I am stuck.

I have a custom Umbraco controller which inherits from RenderMvcController and when the Index() action method is hit a file is returned. This works, but what I want to do is to protect it by decorating the action with an AuthorizeAttribute and then requiring the user to authenticate.

namespace MyNamespace.Controllers
{
    public class MyModelController : RenderMvcController
    {
        [Authorize]
        public ActionResult Index(RenderModel model)
        {
            // ...
        }
    }
}

The authentication is to be made using OWIN and OpenId Connect against an Azure AD B2C app. This also works and is tested, but in a non-Umbraco context.

I have read numerous threads and code relating to the subject, but I am struggling to integrate it within Umbraco. I have a custom startup class which inherits from UmbracoDefaultOwinStartup. I register a custom route to my AuthController and configure OIDC via IAppBuilder.UseOpenIdConnectAuthentication().

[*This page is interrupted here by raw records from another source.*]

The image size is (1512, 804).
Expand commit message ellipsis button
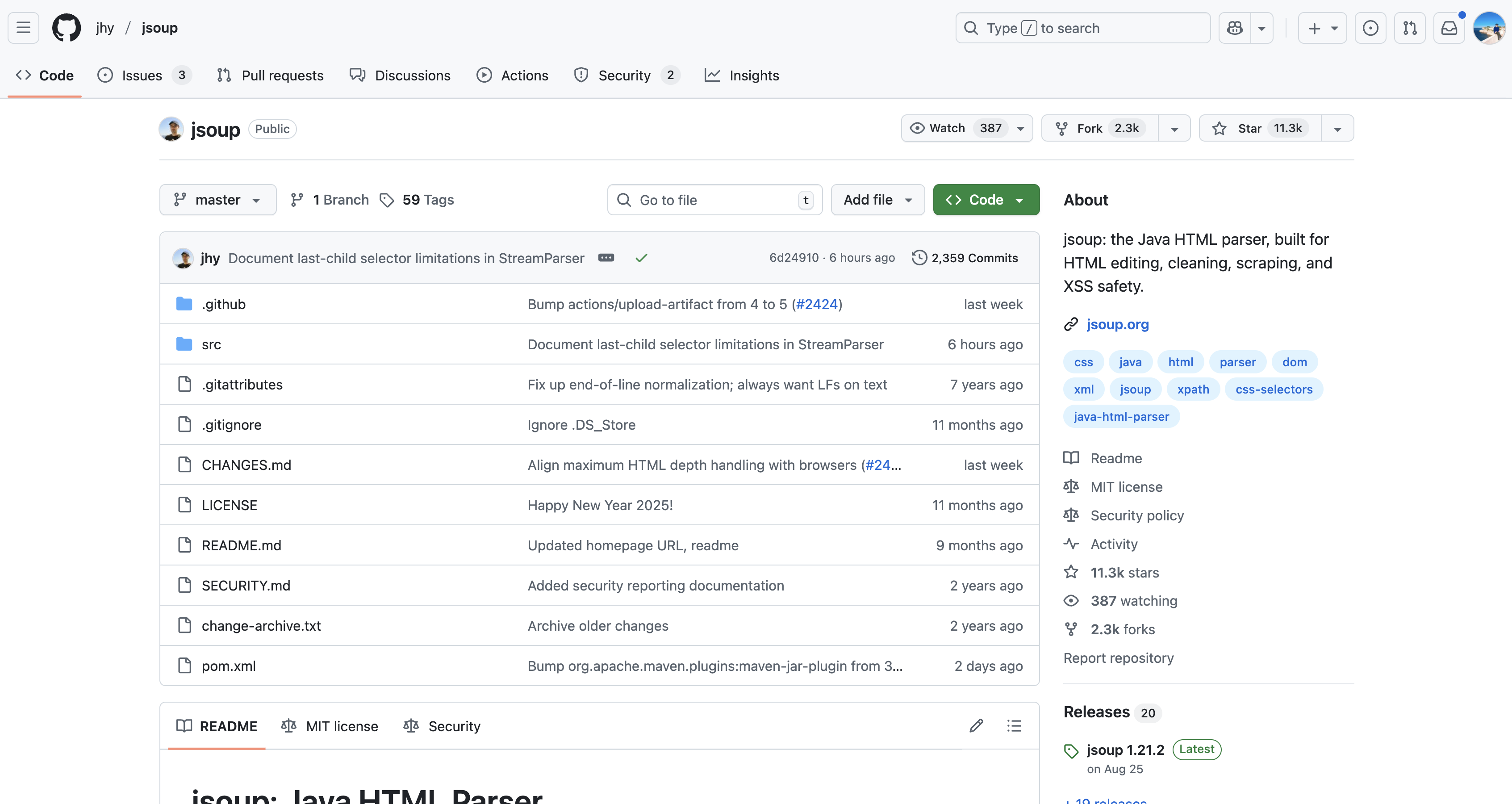click(606, 258)
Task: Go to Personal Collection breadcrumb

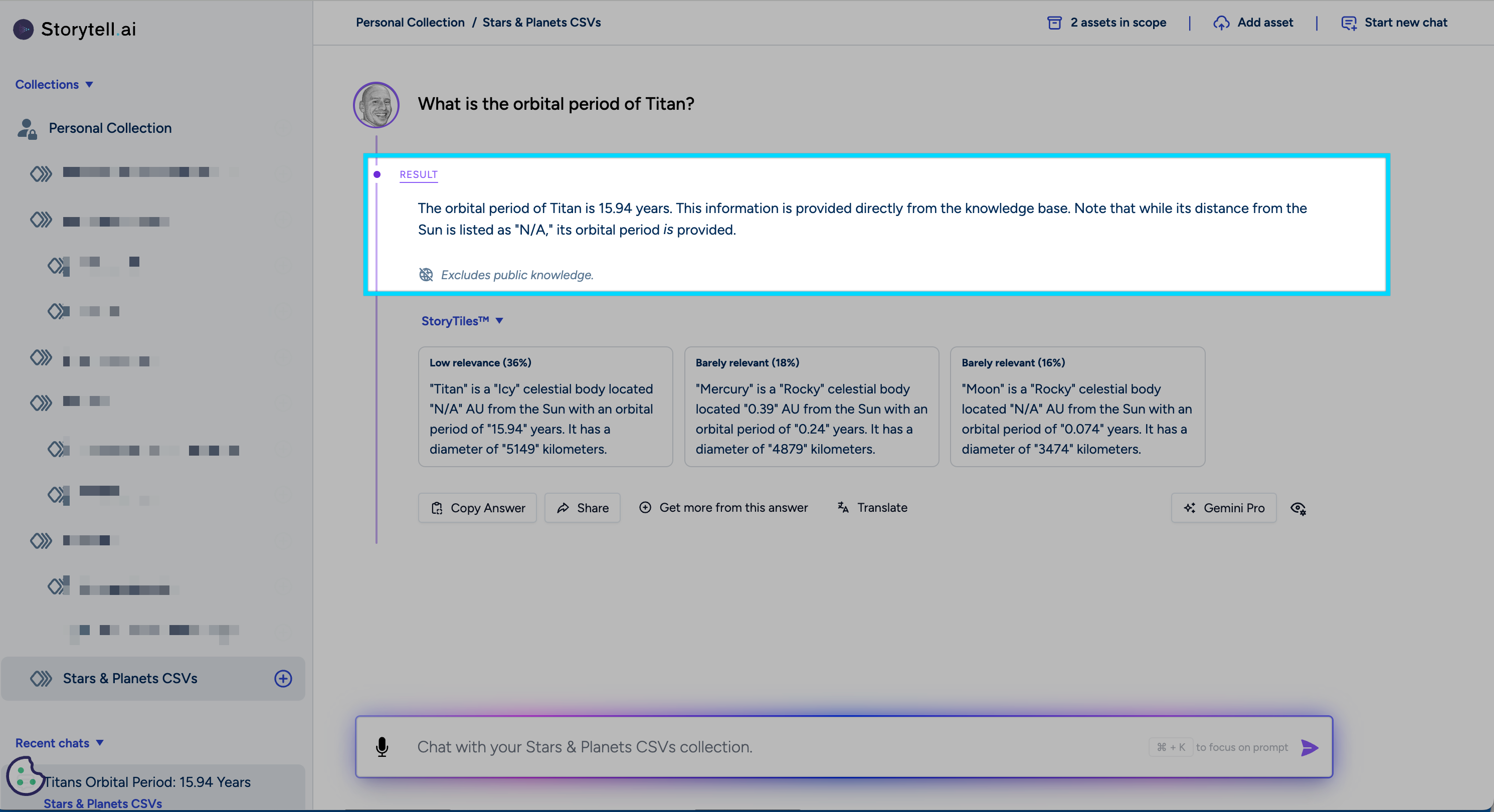Action: click(x=410, y=23)
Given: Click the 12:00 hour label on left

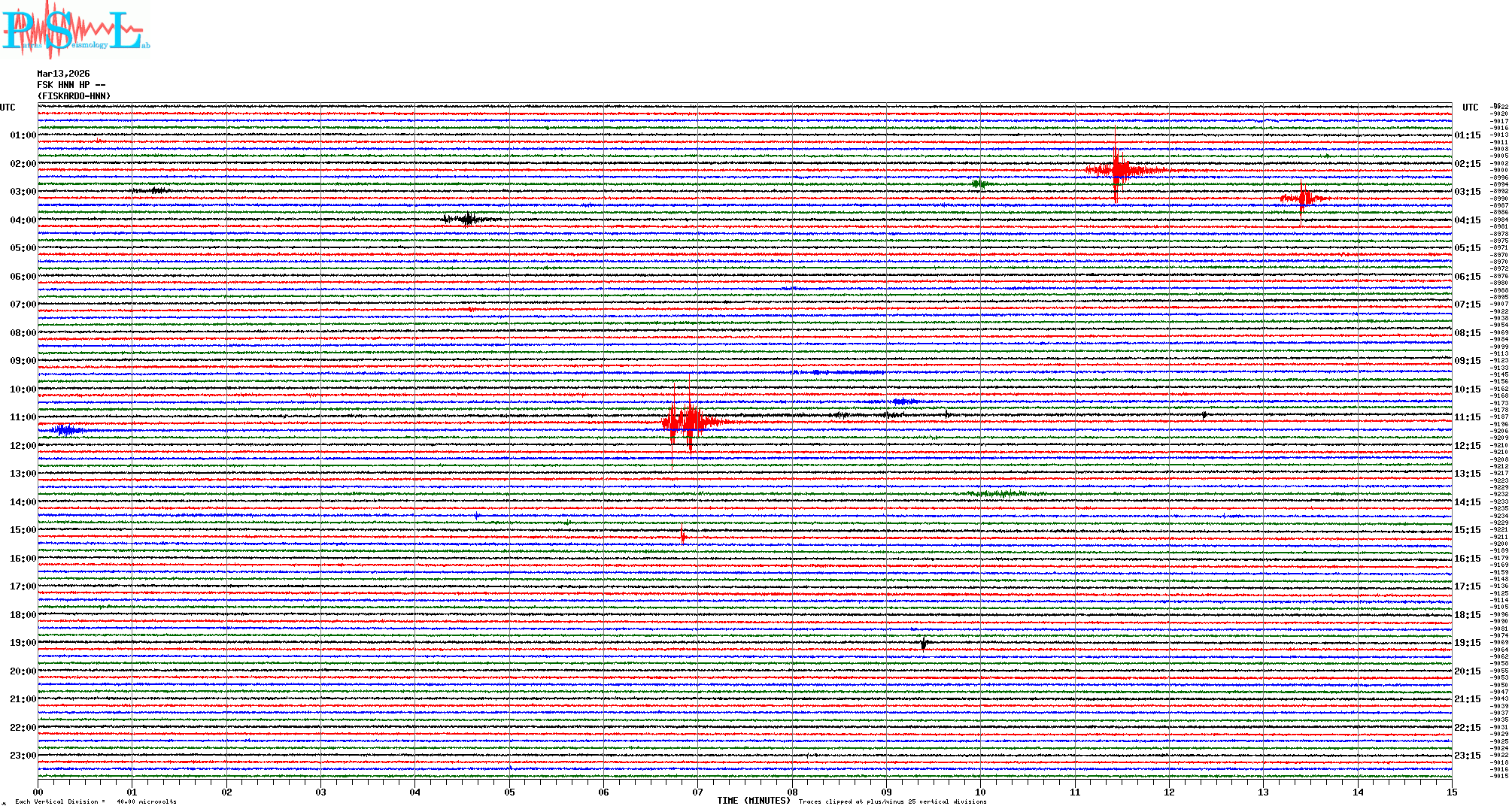Looking at the screenshot, I should (x=23, y=446).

But I need the Umbraco glue and have problems understanding how I should configure the cookies. I have checked that the startup Configuration() method is invoked.

namespace MyNamespace
{
    public class CustomOwinStartup : UmbracoDefaultOwinStartup
    {
        public override void Configuration(IAppBuilder app)
        {
            base.Configuration(app);
            ConfigureAuth(app);

            RouteTable.Routes.MapRoute(
                "CustomAuth",
                "CustomAuth/{action}",
                new { controller = "Auth" }
            );
        }

        private void ConfigureAuth(IAppBuilder app)
        {
            app.SetDefaultSignInAsAuthenticationType(CookieAuthenticationDefaults.AuthenticationType);
            app.UseCookieAuthentication(new CookieAuthenticationOptions
            {
                AuthenticationType = DefaultAuthenticationTypes.ApplicationCookie,
                LoginPath = new PathString("/CustomAuth/SignUpSignIn") // TODO: What should I put here?
            });
            app.UseExternalSignInCookie(DefaultAuthenticationTypes.ExternalCookie);
            app.UseOpenIdConnectAuthentication(
                // Passing options that are tested and working
            );
        }
    }
}

And then I have my auth controller which is very simple for the time being. I have no requirement to sync the auth info with Umbraco users.

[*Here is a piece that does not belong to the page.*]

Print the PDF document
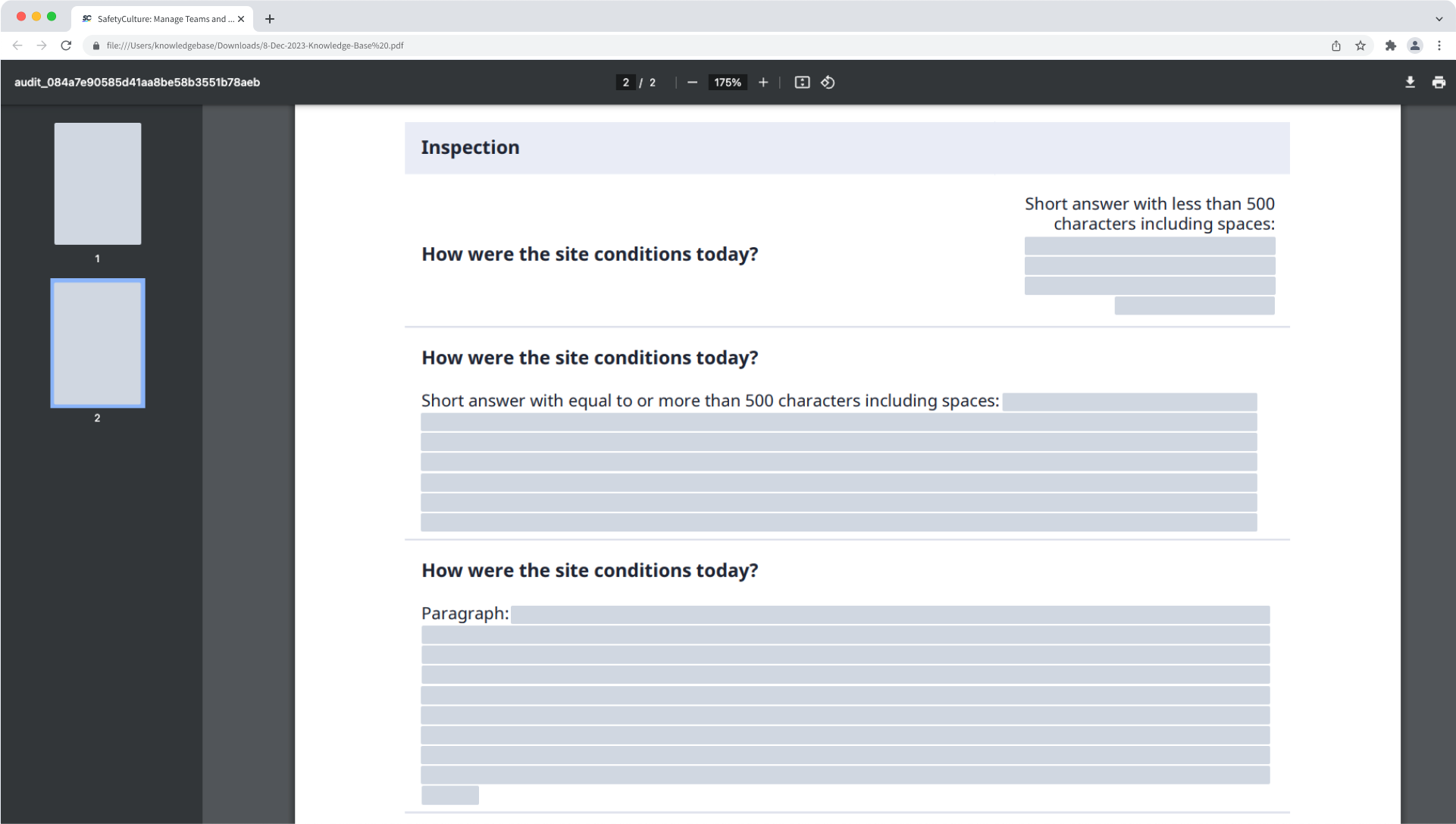The image size is (1456, 824). 1439,82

namespace MyNamespace.Controllers
{
    public partial class CustomAuthController : Controller
    {
        public CustomAuthController() : base()
        {
        }

        public void SignUpSignIn()
        {
            if (!Request.IsAuthenticated)
            {
                HttpContext.GetOwinContext().Authentication.Challenge();
                return;
            }

            Response.Redirect("/"); // TODO: Maybe this should redirect me back to original route MyModel/Index in some way
        }
    }
}

If I run this and try to via my attribute-decorated custom Umbraco controller I get this error:

Page not found

No umbraco document matches the url '/login.aspx?ReturnUrl=MYORIGINALROUTEHTTPENCODED'. This page can be replaced with a custom 404. Check the documentation for "custom 404".

My guess is that this is because of the <authentication mode="Forms"> setting in Web.config, but if I remove this or set the attribute mode to "None", will this not impact the back-office login?

Very thankful if anyone can help me point me in the right direction!